(RECORDS SHOWN begins)

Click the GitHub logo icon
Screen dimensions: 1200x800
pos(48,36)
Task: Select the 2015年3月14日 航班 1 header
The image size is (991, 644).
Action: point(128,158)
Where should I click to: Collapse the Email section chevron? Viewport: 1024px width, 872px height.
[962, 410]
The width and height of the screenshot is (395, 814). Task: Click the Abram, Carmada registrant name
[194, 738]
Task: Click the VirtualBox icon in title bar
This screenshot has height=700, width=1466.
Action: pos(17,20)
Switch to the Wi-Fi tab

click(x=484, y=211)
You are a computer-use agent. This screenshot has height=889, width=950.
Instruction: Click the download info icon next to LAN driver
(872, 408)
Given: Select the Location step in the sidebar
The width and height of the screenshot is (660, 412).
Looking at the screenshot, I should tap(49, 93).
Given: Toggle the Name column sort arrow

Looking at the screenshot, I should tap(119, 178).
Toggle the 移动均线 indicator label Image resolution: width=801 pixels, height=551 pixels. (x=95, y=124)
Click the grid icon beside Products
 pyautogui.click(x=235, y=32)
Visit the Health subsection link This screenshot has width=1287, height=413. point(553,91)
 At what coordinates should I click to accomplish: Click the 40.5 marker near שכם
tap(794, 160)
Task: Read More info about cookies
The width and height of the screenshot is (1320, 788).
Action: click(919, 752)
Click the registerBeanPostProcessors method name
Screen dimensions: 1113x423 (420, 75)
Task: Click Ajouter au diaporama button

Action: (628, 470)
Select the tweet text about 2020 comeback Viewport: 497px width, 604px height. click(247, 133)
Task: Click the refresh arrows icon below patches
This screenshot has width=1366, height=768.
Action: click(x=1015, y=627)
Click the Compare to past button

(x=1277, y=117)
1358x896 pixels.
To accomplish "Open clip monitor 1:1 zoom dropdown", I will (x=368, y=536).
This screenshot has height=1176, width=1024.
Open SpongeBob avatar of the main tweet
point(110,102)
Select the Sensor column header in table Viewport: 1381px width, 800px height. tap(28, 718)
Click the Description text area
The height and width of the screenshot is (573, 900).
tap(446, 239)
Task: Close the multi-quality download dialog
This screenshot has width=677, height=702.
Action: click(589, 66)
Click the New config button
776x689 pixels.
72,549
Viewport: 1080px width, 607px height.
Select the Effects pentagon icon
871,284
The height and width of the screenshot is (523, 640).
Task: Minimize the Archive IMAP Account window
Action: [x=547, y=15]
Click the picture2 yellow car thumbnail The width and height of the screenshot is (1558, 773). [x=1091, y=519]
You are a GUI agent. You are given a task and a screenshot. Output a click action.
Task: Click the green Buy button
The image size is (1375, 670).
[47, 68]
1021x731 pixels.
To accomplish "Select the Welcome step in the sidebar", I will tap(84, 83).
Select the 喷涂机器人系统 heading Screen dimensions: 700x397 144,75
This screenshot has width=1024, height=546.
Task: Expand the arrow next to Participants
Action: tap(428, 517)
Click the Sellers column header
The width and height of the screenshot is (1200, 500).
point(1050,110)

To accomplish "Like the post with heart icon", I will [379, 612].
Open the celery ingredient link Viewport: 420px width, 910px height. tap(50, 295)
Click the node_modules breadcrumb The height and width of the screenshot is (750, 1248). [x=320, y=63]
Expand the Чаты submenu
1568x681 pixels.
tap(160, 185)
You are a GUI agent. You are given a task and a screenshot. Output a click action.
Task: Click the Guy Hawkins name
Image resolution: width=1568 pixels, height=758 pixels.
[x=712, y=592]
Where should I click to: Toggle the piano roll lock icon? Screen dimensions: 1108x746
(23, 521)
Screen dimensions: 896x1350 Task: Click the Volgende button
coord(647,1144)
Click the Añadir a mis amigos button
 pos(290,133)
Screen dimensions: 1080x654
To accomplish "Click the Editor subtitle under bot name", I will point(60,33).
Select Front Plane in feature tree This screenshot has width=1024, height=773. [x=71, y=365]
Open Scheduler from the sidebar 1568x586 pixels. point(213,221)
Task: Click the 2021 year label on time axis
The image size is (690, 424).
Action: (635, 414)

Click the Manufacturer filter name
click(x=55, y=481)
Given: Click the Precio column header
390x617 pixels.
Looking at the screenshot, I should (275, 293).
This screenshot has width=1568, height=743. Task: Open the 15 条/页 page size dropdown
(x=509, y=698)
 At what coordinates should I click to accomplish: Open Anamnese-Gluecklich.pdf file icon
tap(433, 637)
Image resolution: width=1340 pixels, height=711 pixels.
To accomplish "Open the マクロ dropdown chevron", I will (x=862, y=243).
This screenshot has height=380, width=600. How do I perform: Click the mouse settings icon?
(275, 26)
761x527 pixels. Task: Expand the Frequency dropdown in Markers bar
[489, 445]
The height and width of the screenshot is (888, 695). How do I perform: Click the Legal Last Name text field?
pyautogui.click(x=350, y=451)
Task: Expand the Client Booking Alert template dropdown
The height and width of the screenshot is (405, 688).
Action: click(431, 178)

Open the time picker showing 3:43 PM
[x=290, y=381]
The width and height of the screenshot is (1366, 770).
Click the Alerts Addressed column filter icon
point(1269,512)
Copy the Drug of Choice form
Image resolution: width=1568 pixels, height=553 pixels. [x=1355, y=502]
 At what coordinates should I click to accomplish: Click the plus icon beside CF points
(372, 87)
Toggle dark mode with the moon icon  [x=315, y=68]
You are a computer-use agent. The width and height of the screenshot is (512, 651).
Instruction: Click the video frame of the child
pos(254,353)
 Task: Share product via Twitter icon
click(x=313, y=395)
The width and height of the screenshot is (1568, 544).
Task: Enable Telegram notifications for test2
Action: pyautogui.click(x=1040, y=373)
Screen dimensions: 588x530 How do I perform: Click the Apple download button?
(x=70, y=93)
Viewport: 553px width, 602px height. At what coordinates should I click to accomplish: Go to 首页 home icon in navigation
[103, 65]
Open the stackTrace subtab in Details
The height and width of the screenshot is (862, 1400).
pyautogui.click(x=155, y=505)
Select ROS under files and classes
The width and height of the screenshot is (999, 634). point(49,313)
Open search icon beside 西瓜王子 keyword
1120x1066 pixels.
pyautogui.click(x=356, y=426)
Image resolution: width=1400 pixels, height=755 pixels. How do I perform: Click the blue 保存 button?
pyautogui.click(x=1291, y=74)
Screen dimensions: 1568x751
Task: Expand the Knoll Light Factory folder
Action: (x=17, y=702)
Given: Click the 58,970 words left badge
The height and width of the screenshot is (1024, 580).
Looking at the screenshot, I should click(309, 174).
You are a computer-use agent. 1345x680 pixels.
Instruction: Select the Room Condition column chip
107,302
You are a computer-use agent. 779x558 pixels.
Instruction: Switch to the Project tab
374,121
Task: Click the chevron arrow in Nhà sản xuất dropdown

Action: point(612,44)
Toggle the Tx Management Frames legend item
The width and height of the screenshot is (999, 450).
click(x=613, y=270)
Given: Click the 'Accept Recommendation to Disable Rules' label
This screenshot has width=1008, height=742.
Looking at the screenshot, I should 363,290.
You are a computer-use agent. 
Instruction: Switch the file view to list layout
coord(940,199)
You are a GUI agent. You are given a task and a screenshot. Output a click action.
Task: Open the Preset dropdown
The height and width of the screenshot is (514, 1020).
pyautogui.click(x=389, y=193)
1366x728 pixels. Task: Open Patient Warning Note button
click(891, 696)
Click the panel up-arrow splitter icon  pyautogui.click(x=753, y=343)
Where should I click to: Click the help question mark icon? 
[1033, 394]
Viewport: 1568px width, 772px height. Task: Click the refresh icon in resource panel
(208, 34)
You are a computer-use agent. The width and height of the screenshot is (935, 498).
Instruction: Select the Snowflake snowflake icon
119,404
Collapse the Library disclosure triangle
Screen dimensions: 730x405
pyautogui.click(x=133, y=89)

(RECORDS SHOWN ends)

ACTION ITEM
From the data above, show each line that contains "will".

SOLVED EXERCISE
To accomplish "Open clip monitor 1:1 zoom dropdown", I will (x=368, y=536).
To accomplish "Select the Welcome step in the sidebar", I will tap(84, 83).
To accomplish "Like the post with heart icon", I will [379, 612].
To accomplish "Click the Editor subtitle under bot name", I will point(60,33).
To accomplish "Open the マクロ dropdown chevron", I will (x=862, y=243).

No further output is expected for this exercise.